Per Apple e Google i controlli puntano su app store, dove possono nascondersi truffe in applicazioni pronte a colpire i risparmiatori. Quanto è pericoloso scaricare un software che imita una banca e ruba credenziali? Una domanda che pesa come una minaccia. Per Google e Microsoft lo scrutinio si concentra invece sui motori di ricerca. I risultati mostrati possono condurre verso pagine ingannevoli create da criminali. Chi digita una semplice parola chiave rischia di cadere nella rete di link trappola. È sufficiente una disattenzione per perdere denaro in pochi secondi. Diversa la posizione di Booking, unico gruppo europeo tra i quattro, dove l’attenzione alle truffe si posa sulle inserzioni di alloggi inesistenti. Un viaggiatore prenota, paga e scopre troppo tardi che la struttura non esiste.
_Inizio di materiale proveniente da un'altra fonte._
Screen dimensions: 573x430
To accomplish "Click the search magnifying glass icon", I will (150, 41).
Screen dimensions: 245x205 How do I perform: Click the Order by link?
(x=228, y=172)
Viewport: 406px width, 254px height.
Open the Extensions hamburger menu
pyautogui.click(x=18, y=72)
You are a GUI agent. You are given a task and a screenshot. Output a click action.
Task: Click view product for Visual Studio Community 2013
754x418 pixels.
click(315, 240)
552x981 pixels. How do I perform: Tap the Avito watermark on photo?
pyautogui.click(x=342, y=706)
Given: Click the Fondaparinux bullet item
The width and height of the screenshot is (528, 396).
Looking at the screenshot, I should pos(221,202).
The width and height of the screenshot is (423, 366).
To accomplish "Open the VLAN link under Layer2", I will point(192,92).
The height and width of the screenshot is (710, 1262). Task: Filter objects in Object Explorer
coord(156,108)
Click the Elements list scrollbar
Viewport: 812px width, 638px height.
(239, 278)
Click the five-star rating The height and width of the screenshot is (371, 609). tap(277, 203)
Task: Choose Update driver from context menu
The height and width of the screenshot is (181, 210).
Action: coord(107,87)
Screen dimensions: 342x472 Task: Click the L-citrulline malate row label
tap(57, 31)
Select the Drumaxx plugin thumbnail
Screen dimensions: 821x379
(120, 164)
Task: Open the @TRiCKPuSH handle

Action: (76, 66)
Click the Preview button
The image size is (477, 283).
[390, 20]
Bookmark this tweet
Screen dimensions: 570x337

Quante vacanze rovinate, quanti portafogli svuotati per una promessa mai mantenuta?
Le parole della responsabile europea per la tecnologia, Henna Virkkunen, hanno chiarito l’urgenza. Ha dichiarato che le azioni criminali online sono sempre più diffuse e che le piattaforme devono dimostrare di agire con determinazione. La rete non può trasformarsi in una giungla di truffe a cui dover stare attenti costantemente. I consumatori hanno diritto a sentirsi al sicuro mentre cercano un hotel, installano un’app o usano un motore di ricerca. Quanto a lungo le società potranno ignorare queste pressioni? Se emergeranno mancanze, le multe saranno devastanti. Oltre al denaro, ci sarebbe un colpo reputazionale incalcolabile ed ogni passo falso verrebbe ricordato dagli utenti. L’epoca della tolleranza alle truffe e alla non sicurezza massima sembra finalmente conclusa.